NCSU MSA Program Course Module

Text Mining

Spring 2009
Meeting Times: Tuesday/Thursday, 10:45am – 12:00pm till Feb 5
See calendar: http://analytics.ncsu.edu/?page_id=88
Meeting Location: Venture 3 third-floor IAA classroom (Map)
Wolfware Course Web
Instructor: Tao Xie



Course Module Description

This module will address practical techniques and tools of data mining when the “data” takes the form of text. In this module, we will first present the overview and background knowledge of text mining. To allow hand-on demonstration, we will then illustrate text mining principles by applying SAS text miner on various example data. In particular, this module will cover basic steps and problems when dealing with textual data by showing what is possible to achieve without very sophisticated technology.
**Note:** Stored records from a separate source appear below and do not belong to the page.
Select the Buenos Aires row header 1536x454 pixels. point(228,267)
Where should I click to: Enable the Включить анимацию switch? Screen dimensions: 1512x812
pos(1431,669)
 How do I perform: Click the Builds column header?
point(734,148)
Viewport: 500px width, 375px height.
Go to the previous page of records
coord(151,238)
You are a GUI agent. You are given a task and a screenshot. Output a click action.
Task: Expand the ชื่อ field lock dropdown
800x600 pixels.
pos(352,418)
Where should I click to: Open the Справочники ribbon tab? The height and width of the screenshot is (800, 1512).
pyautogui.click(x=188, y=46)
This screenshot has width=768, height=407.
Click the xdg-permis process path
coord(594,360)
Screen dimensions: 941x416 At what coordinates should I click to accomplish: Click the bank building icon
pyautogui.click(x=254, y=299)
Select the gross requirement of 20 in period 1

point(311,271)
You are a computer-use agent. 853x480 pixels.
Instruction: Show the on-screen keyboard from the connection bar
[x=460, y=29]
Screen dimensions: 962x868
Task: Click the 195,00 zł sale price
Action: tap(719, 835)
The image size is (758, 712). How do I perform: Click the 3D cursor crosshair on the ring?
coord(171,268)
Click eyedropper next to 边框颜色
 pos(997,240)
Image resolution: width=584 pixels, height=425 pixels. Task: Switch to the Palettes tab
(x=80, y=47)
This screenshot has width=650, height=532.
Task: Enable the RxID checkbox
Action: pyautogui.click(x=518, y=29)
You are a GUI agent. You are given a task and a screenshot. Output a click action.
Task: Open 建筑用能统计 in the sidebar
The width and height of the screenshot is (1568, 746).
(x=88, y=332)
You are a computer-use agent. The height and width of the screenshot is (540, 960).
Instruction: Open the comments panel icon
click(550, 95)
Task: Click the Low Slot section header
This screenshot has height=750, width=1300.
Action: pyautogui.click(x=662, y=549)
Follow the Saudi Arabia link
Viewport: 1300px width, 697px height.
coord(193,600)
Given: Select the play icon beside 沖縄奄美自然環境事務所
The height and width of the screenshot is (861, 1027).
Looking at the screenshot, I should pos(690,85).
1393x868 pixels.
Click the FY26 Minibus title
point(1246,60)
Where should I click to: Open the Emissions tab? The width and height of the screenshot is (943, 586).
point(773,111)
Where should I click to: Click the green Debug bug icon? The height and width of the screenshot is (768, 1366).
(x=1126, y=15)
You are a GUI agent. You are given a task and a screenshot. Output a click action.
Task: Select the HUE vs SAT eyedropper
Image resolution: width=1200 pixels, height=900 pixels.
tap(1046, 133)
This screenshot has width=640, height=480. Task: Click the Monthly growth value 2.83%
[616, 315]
The module will cover more sophisticated techniques for solving more difficult and challenging problems. The students will gain hands-on experience by doing various exercises with SAS text miner and doing a group project by applying SAS text miner on realistic textual data of students' interest. By the end of the course module, the students should be able to apply common text mining techniques on textual data to accomplish specific tasks in practice.


Software: SAS Text Miner (Part of SAS Enterprise Miner)

In the VCL - we will be using the "IAA Text Mining" image.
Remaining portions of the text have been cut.